A mass extinction is an event during which a large proportion of Earth's species disappear in a geologically short period of time.

Five major mass extinctions have been identified in the fossil record.

Event Time Approximate species lost Likely cause
End-Ordovician443 million years ago85%Glaciation and sea level fall
Late Devonian375 million years ago75%Multiple factors, including anoxia
End-Permian (Great Dying)252 million years ago96%Volcanic eruptions, climate change
End-Triassic201 million years ago80%Volcanic eruptions
End-Cretaceous (K-Pg)66 million years ago76%Asteroid impact and volcanism

The End-Permian extinction was the most severe in Earth's history, nearly wiping out all multicellular life. The End-Cretaceous extinction, caused primarily by the impact of a 10-kilometer asteroid near the present-day Yucatan Peninsula in Mexico, eliminated the non-avian dinosaurs along with three-quarters of all species but opened ecological space for the subsequent radiation of mammals.

The Sixth Mass Extinction

Many biologists argue that Earth is currently experiencing a sixth mass extinction, driven not by geological or astronomical events but by human activity.

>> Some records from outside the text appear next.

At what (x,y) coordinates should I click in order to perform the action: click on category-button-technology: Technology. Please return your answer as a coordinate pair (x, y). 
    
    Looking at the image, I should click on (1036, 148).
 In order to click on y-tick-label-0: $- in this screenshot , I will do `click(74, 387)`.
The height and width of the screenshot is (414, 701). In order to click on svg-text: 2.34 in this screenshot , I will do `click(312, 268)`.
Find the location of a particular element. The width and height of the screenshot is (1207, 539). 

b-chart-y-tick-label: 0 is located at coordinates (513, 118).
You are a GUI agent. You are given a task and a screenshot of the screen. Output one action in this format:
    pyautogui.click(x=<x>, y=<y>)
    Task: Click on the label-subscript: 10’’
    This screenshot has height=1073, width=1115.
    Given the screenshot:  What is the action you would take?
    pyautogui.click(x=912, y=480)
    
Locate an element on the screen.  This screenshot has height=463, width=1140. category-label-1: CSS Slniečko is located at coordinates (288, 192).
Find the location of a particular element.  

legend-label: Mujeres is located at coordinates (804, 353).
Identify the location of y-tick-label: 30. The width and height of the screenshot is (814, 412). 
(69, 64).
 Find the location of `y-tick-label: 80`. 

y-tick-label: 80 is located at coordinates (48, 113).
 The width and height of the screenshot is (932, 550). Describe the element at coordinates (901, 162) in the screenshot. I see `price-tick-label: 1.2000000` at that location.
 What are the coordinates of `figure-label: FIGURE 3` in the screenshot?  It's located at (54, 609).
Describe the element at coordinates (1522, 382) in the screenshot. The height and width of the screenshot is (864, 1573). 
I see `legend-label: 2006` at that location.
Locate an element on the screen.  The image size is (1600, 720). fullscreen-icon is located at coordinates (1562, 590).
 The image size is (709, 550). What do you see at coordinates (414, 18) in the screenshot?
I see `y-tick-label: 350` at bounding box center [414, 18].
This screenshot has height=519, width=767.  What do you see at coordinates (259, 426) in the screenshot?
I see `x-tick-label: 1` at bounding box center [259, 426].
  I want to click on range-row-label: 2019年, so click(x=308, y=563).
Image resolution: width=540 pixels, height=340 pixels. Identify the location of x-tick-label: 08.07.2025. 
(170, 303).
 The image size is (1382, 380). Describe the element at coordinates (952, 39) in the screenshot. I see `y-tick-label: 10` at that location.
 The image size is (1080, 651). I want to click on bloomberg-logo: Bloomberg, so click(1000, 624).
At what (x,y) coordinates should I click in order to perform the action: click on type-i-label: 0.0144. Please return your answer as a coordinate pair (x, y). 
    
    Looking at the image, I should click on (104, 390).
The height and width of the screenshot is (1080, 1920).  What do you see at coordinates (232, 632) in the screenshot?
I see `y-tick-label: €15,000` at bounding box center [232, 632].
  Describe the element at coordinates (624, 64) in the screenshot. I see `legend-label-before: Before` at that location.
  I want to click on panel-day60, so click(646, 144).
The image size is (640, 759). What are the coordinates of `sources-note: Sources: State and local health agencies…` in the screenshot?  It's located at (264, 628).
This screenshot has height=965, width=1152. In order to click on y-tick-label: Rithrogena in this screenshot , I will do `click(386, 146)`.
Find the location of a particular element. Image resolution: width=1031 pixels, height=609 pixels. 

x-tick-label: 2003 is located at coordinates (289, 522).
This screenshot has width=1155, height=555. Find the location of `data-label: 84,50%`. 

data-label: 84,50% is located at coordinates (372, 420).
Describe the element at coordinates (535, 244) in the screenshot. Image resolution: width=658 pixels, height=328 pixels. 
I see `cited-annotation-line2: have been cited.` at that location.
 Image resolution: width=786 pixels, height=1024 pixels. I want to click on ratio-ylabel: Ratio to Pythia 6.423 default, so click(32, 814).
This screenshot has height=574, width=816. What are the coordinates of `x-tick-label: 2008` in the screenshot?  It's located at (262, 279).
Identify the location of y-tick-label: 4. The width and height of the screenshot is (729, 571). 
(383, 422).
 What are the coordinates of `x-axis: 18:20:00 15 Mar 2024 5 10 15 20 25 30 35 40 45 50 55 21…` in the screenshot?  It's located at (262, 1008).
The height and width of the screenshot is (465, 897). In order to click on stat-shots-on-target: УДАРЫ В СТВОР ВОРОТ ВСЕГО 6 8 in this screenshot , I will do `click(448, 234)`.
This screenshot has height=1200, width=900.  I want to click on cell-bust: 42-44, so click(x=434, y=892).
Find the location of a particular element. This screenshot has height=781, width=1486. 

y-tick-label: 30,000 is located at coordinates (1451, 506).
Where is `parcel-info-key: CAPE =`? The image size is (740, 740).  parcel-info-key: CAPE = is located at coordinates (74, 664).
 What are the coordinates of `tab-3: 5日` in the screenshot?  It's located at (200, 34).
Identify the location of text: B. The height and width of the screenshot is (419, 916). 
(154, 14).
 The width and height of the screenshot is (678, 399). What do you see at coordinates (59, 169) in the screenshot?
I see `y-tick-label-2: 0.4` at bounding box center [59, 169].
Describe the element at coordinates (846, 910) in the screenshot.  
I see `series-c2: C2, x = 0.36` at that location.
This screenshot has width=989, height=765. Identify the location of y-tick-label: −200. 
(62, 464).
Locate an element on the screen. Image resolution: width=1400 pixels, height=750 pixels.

Current extinction rates are estimated at 100 to 1,000 times background rates. Thousands of species are classified as critically endangered. Populations of wild vertebrates have declined by an average of 68 percent since 1970, according to the WWF Living Planet Report.

Unlike all previous mass extinctions, this one has a known, identifiable cause operating over a timeframe of centuries rather than millions of years. This means, in principle, that it can be slowed or reversed through changes in human behavior, land use, and conservation policy.

Understanding speciation and extinction, therefore, has immediate and urgent practical importance, not just as academic biology but as the scientific foundation for conserving the living world that all human life ultimately depends upon.